One of the curious and regrettable features of the Israeli and IDF campaigns is that they too rarely point up that the rocket launches from Gaza City and their strikes on Israeli cities, towns and villages are double war crimes. It's true that Israeli government spokesmen and supporters regularly refer to Hamas as a terrorist organization, which it is. But in the present situation, it is going beyond terrorist acts, because it is a de facto governing entity. State or quasi-state authorities which station combatants and store military equipment in the midst of civilian populations commit war crimes
Perhaps the Israeli authorities and the IDF could consider repeatedly and invariably using the terms " Hamas war crimes" every time they report or publicize any rocket launched from inside Gaza City and any mortar or rocket launched from Gaza with no other purpose than to hit Israeli civilian areas, including repeated "war crimes" references every time its spokespersons appear on international news media. Maybe the Twitter feed that logs Hamas' Qassam rocket attacks on Israel as they happen could update its name to "Qassam War Crime Count".
The Palestinian cause was hugely furthered by the PLO and subsequently Fatah adherence to its mantra of "illegally occupying Palestinian land."
To some extent, the wider world public can recognise Hamas as a terrorist organization when it's parading masked would-be suicide bombers at mass rallies. But as soon as it goes into victim mode, and puts up quietly spoken "Gaza residents" and spokesmen who rail about Israeli "genocide" operations, it's as if the wider world envisages an embattled, besieged tiny country of democrats whose government is unable to function because of Israeli intransigence and vindictiveness.

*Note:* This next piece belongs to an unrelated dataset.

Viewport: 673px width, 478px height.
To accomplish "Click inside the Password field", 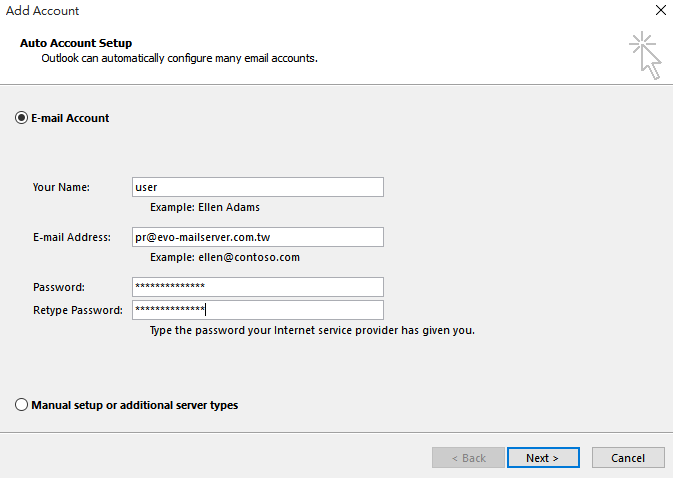I will click(x=258, y=287).
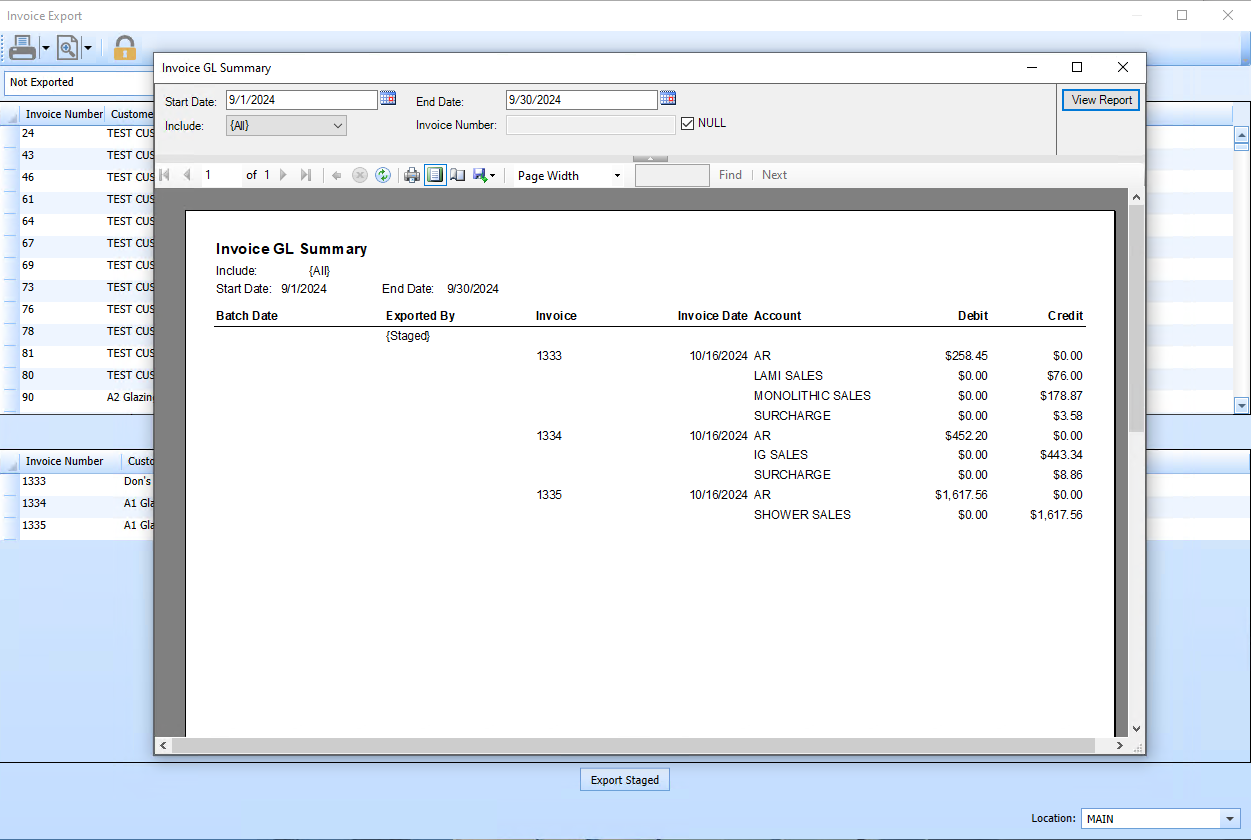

"War crimes" continue to resonate with the wider world public. They are all too ready to believe that any bombardment of a group based in a civilian setting is a war crime. Michael Totten's summary of some key scholarly discussions of international law on proportionality in national self-defence actions shows that Israel's actions are not war crimes. But those of Hamas clearly are. And this point is not being made nearly clearly or regularly enough.